#### Record excerpts ####
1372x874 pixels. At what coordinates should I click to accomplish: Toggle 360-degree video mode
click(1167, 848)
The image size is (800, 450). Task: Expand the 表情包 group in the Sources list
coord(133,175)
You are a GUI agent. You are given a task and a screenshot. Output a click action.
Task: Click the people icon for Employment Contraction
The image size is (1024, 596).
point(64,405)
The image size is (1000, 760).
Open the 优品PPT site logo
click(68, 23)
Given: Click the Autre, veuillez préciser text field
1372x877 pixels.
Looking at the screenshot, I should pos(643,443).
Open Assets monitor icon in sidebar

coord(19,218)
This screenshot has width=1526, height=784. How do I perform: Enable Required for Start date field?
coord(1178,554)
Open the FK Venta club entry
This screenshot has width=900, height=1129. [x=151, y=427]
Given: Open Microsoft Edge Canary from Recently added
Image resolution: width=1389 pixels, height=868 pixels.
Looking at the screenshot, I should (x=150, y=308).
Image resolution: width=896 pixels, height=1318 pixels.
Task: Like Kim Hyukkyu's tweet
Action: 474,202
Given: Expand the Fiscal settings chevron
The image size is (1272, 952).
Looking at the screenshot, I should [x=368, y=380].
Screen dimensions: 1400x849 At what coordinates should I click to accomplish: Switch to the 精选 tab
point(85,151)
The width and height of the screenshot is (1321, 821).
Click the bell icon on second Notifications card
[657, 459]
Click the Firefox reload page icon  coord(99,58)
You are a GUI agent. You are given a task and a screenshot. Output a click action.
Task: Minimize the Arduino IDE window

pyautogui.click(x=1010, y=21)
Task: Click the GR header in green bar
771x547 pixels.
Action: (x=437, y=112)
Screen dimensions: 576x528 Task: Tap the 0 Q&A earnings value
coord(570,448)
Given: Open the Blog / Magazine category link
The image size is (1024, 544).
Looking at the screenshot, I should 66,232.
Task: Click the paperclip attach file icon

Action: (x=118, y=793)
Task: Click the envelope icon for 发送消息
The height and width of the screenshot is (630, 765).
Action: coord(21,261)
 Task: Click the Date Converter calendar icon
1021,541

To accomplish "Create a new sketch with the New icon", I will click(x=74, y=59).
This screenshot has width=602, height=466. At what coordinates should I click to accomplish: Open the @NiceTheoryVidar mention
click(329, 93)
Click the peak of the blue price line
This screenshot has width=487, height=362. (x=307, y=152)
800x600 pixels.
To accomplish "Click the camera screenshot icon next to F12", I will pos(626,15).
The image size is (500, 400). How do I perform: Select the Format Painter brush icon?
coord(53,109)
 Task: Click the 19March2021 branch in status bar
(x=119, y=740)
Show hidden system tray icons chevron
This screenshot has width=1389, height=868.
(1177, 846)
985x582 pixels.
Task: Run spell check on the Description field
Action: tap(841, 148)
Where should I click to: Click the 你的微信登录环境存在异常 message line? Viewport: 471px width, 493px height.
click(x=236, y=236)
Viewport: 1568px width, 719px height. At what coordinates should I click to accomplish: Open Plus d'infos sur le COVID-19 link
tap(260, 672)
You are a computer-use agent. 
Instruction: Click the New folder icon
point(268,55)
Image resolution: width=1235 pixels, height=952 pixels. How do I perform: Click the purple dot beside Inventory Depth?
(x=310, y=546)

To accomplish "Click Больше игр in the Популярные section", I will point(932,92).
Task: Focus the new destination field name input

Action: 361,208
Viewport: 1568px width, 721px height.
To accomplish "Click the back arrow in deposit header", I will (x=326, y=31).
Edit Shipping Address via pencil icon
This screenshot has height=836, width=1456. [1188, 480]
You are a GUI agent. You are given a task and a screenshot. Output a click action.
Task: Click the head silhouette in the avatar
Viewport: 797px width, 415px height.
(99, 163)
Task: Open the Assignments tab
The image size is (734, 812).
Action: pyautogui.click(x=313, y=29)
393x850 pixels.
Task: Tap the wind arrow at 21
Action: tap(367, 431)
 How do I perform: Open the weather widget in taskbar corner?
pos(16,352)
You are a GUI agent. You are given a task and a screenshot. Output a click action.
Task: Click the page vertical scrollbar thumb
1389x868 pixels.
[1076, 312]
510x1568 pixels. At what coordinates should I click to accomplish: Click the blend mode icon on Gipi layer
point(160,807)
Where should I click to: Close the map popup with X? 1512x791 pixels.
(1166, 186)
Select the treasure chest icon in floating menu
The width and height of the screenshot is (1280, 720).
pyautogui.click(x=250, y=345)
####
» **Stated goal**
Put every line of the listing into a numbered list, omitting blank lines.

» **Complete answer**
1. 1372x874 pixels. At what coordinates should I click to accomplish: Toggle 360-degree video mode
2. click(1167, 848)
3. The image size is (800, 450). Task: Expand the 表情包 group in the Sources list
4. coord(133,175)
5. You are a GUI agent. You are given a task and a screenshot. Output a click action.
6. Task: Click the people icon for Employment Contraction
7. The image size is (1024, 596).
8. point(64,405)
9. The image size is (1000, 760).
10. Open the 优品PPT site logo
11. click(68, 23)
12. Given: Click the Autre, veuillez préciser text field
13. 1372x877 pixels.
14. Looking at the screenshot, I should pos(643,443).
15. Open Assets monitor icon in sidebar
16. coord(19,218)
17. This screenshot has width=1526, height=784. How do I perform: Enable Required for Start date field?
18. coord(1178,554)
19. Open the FK Venta club entry
20. This screenshot has width=900, height=1129. [x=151, y=427]
21. Given: Open Microsoft Edge Canary from Recently added
22. Image resolution: width=1389 pixels, height=868 pixels.
23. Looking at the screenshot, I should (x=150, y=308).
24. Image resolution: width=896 pixels, height=1318 pixels.
25. Task: Like Kim Hyukkyu's tweet
26. Action: 474,202
27. Given: Expand the Fiscal settings chevron
28. The image size is (1272, 952).
29. Looking at the screenshot, I should [x=368, y=380].
30. Screen dimensions: 1400x849 At what coordinates should I click to accomplish: Switch to the 精选 tab
31. point(85,151)
32. The width and height of the screenshot is (1321, 821).
33. Click the bell icon on second Notifications card
34. [657, 459]
35. Click the Firefox reload page icon  coord(99,58)
36. You are a GUI agent. You are given a task and a screenshot. Output a click action.
37. Task: Minimize the Arduino IDE window
38. pyautogui.click(x=1010, y=21)
39. Task: Click the GR header in green bar
40. 771x547 pixels.
41. Action: (x=437, y=112)
42. Screen dimensions: 576x528 Task: Tap the 0 Q&A earnings value
43. coord(570,448)
44. Given: Open the Blog / Magazine category link
45. The image size is (1024, 544).
46. Looking at the screenshot, I should 66,232.
47. Task: Click the paperclip attach file icon
48. Action: (x=118, y=793)
49. Task: Click the envelope icon for 发送消息
50. The height and width of the screenshot is (630, 765).
51. Action: coord(21,261)
52.  Task: Click the Date Converter calendar icon
53. 1021,541
54. To accomplish "Create a new sketch with the New icon", I will click(x=74, y=59).
55. This screenshot has width=602, height=466. At what coordinates should I click to accomplish: Open the @NiceTheoryVidar mention
56. click(329, 93)
57. Click the peak of the blue price line
58. This screenshot has width=487, height=362. (x=307, y=152)
59. 800x600 pixels.
60. To accomplish "Click the camera screenshot icon next to F12", I will pos(626,15).
61. The image size is (500, 400). How do I perform: Select the Format Painter brush icon?
62. coord(53,109)
63.  Task: Click the 19March2021 branch in status bar
64. (x=119, y=740)
65. Show hidden system tray icons chevron
66. This screenshot has width=1389, height=868.
67. (1177, 846)
68. 985x582 pixels.
69. Task: Run spell check on the Description field
70. Action: tap(841, 148)
71. Where should I click to: Click the 你的微信登录环境存在异常 message line? Viewport: 471px width, 493px height.
72. click(x=236, y=236)
73. Viewport: 1568px width, 719px height. At what coordinates should I click to accomplish: Open Plus d'infos sur le COVID-19 link
74. tap(260, 672)
75. You are a computer-use agent. 
76. Instruction: Click the New folder icon
77. point(268,55)
78. Image resolution: width=1235 pixels, height=952 pixels. How do I perform: Click the purple dot beside Inventory Depth?
79. (x=310, y=546)
80. To accomplish "Click Больше игр in the Популярные section", I will point(932,92).
81. Task: Focus the new destination field name input
82. Action: 361,208
83. Viewport: 1568px width, 721px height.
84. To accomplish "Click the back arrow in deposit header", I will (x=326, y=31).
85. Edit Shipping Address via pencil icon
86. This screenshot has height=836, width=1456. [1188, 480]
87. You are a GUI agent. You are given a task and a screenshot. Output a click action.
88. Task: Click the head silhouette in the avatar
89. Viewport: 797px width, 415px height.
90. (99, 163)
91. Task: Open the Assignments tab
92. The image size is (734, 812).
93. Action: pyautogui.click(x=313, y=29)
94. 393x850 pixels.
95. Task: Tap the wind arrow at 21
96. Action: tap(367, 431)
97.  How do I perform: Open the weather widget in taskbar corner?
98. pos(16,352)
99. You are a GUI agent. You are given a task and a screenshot. Output a click action.
100. Task: Click the page vertical scrollbar thumb
101. 1389x868 pixels.
102. [1076, 312]
103. 510x1568 pixels. At what coordinates should I click to accomplish: Click the blend mode icon on Gipi layer
104. point(160,807)
105. Where should I click to: Close the map popup with X? 1512x791 pixels.
106. (1166, 186)
107. Select the treasure chest icon in floating menu
108. The width and height of the screenshot is (1280, 720).
109. pyautogui.click(x=250, y=345)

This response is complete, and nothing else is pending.